### [Provided data]
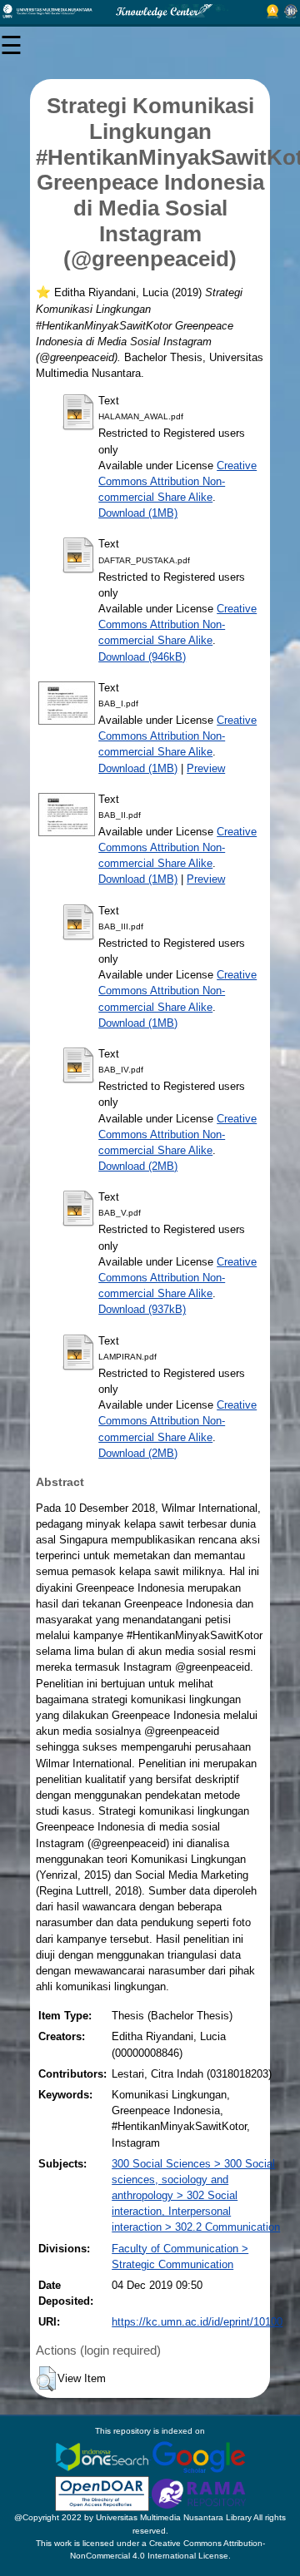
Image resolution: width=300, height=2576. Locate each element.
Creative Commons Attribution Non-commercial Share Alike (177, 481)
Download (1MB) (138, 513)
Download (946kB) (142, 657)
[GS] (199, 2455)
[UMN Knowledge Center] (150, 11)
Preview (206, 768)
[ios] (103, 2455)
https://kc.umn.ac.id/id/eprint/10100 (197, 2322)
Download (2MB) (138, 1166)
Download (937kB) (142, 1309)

* * *

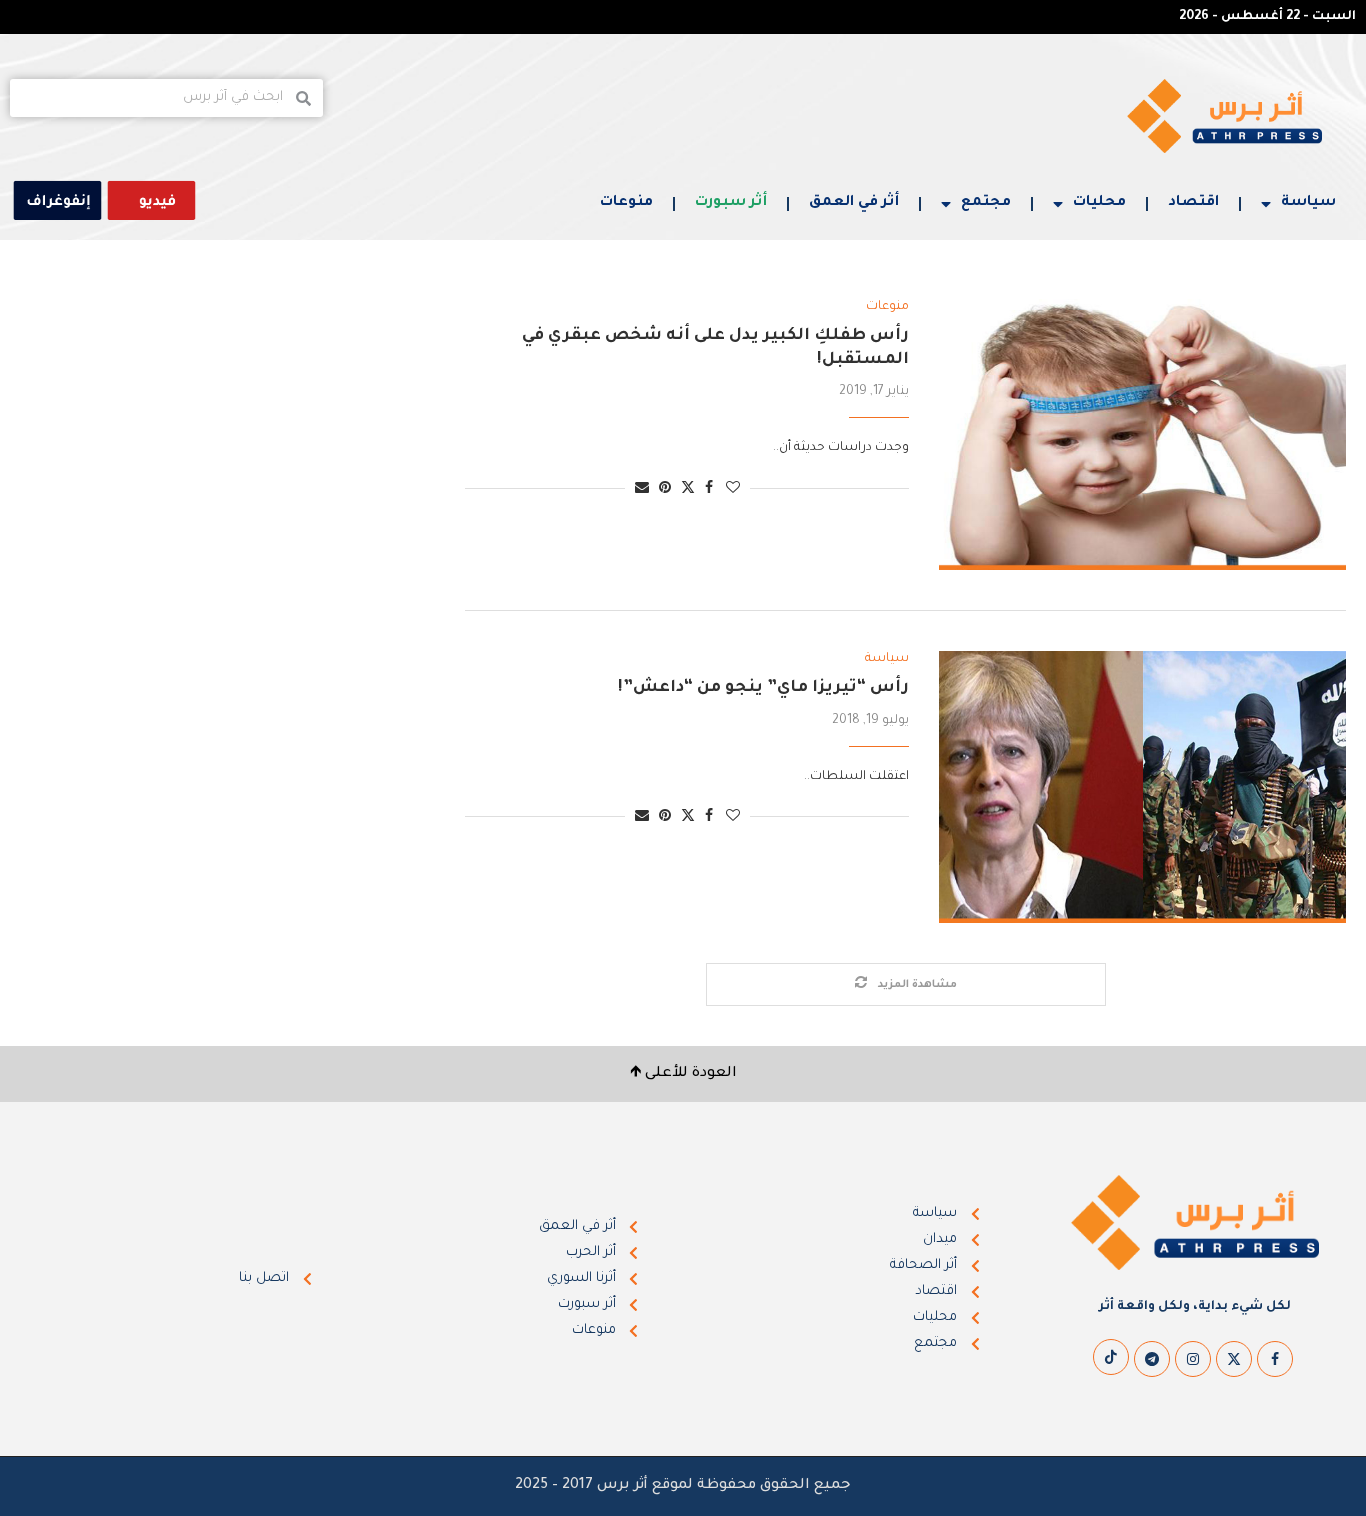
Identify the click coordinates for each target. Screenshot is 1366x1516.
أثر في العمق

### [Problem description]
Tally the lines in the records that hold the word "each", and state only the resulting number.

### [Result for this exercise]
2